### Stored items
★ ★ ★ ★ ★ ★ ★

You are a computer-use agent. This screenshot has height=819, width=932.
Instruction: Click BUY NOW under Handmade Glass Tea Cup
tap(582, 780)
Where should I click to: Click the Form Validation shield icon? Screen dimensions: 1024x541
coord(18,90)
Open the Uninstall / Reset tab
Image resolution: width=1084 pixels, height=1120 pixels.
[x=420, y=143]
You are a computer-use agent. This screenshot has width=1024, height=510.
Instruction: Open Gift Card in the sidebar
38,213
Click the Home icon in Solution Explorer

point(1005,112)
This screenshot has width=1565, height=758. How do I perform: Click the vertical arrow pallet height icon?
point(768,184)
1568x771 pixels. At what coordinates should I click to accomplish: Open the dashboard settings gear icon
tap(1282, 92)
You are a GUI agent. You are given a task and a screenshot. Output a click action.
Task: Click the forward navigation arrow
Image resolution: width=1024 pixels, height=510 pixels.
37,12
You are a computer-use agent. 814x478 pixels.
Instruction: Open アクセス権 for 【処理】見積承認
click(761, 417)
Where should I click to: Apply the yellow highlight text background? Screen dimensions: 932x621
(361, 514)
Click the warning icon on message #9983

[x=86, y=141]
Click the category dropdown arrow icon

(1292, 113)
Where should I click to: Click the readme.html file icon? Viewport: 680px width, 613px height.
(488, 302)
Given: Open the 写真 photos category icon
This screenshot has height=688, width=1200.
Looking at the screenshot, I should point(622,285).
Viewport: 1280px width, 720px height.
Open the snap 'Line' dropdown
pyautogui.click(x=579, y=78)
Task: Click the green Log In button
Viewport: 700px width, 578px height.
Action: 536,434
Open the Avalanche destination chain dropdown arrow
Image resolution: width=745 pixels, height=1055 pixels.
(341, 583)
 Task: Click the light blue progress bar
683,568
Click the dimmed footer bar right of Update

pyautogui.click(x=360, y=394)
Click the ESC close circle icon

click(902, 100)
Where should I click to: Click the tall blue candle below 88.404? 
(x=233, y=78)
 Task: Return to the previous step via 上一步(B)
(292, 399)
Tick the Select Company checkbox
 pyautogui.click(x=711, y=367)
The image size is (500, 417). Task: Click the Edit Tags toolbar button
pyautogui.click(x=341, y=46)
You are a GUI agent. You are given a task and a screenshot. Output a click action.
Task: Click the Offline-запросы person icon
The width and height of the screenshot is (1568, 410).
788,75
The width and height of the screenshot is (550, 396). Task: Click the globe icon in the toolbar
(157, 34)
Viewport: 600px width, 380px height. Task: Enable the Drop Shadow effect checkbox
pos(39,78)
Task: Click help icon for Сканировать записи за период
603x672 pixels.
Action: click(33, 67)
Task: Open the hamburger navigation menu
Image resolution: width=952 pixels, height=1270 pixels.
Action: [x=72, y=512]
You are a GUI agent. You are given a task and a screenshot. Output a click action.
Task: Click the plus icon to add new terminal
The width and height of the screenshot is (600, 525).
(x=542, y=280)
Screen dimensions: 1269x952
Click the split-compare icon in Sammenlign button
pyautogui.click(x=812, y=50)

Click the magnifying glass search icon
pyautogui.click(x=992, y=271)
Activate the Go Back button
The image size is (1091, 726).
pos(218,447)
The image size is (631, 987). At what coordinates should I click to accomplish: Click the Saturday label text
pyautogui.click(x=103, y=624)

★ ★ ★ ★ ★ ★ ★

Each record is to be restated word for word.

You are a computer-use agent. This screenshot has height=819, width=932.
Instruction: Click BUY NOW under Handmade Glass Tea Cup
tap(582, 780)
Where should I click to: Click the Form Validation shield icon? Screen dimensions: 1024x541
coord(18,90)
Open the Uninstall / Reset tab
Image resolution: width=1084 pixels, height=1120 pixels.
[x=420, y=143]
You are a computer-use agent. This screenshot has width=1024, height=510.
Instruction: Open Gift Card in the sidebar
38,213
Click the Home icon in Solution Explorer

point(1005,112)
This screenshot has width=1565, height=758. How do I perform: Click the vertical arrow pallet height icon?
point(768,184)
1568x771 pixels. At what coordinates should I click to accomplish: Open the dashboard settings gear icon
tap(1282, 92)
You are a GUI agent. You are given a task and a screenshot. Output a click action.
Task: Click the forward navigation arrow
Image resolution: width=1024 pixels, height=510 pixels.
37,12
You are a computer-use agent. 814x478 pixels.
Instruction: Open アクセス権 for 【処理】見積承認
click(761, 417)
Where should I click to: Apply the yellow highlight text background? Screen dimensions: 932x621
(361, 514)
Click the warning icon on message #9983

[x=86, y=141]
Click the category dropdown arrow icon

(1292, 113)
Where should I click to: Click the readme.html file icon? Viewport: 680px width, 613px height.
(488, 302)
Given: Open the 写真 photos category icon
This screenshot has height=688, width=1200.
Looking at the screenshot, I should point(622,285).
Viewport: 1280px width, 720px height.
Open the snap 'Line' dropdown
pyautogui.click(x=579, y=78)
Task: Click the green Log In button
Viewport: 700px width, 578px height.
Action: 536,434
Open the Avalanche destination chain dropdown arrow
Image resolution: width=745 pixels, height=1055 pixels.
(341, 583)
 Task: Click the light blue progress bar
683,568
Click the dimmed footer bar right of Update

pyautogui.click(x=360, y=394)
Click the ESC close circle icon

click(902, 100)
Where should I click to: Click the tall blue candle below 88.404? 
(x=233, y=78)
 Task: Return to the previous step via 上一步(B)
(292, 399)
Tick the Select Company checkbox
 pyautogui.click(x=711, y=367)
The image size is (500, 417). Task: Click the Edit Tags toolbar button
pyautogui.click(x=341, y=46)
You are a GUI agent. You are given a task and a screenshot. Output a click action.
Task: Click the Offline-запросы person icon
The width and height of the screenshot is (1568, 410).
788,75
The width and height of the screenshot is (550, 396). Task: Click the globe icon in the toolbar
(157, 34)
Viewport: 600px width, 380px height. Task: Enable the Drop Shadow effect checkbox
pos(39,78)
Task: Click help icon for Сканировать записи за период
603x672 pixels.
Action: click(33, 67)
Task: Open the hamburger navigation menu
Image resolution: width=952 pixels, height=1270 pixels.
Action: [x=72, y=512]
You are a GUI agent. You are given a task and a screenshot. Output a click action.
Task: Click the plus icon to add new terminal
The width and height of the screenshot is (600, 525).
(x=542, y=280)
Screen dimensions: 1269x952
Click the split-compare icon in Sammenlign button
pyautogui.click(x=812, y=50)

Click the magnifying glass search icon
pyautogui.click(x=992, y=271)
Activate the Go Back button
The image size is (1091, 726).
pos(218,447)
The image size is (631, 987). At what coordinates should I click to accomplish: Click the Saturday label text
pyautogui.click(x=103, y=624)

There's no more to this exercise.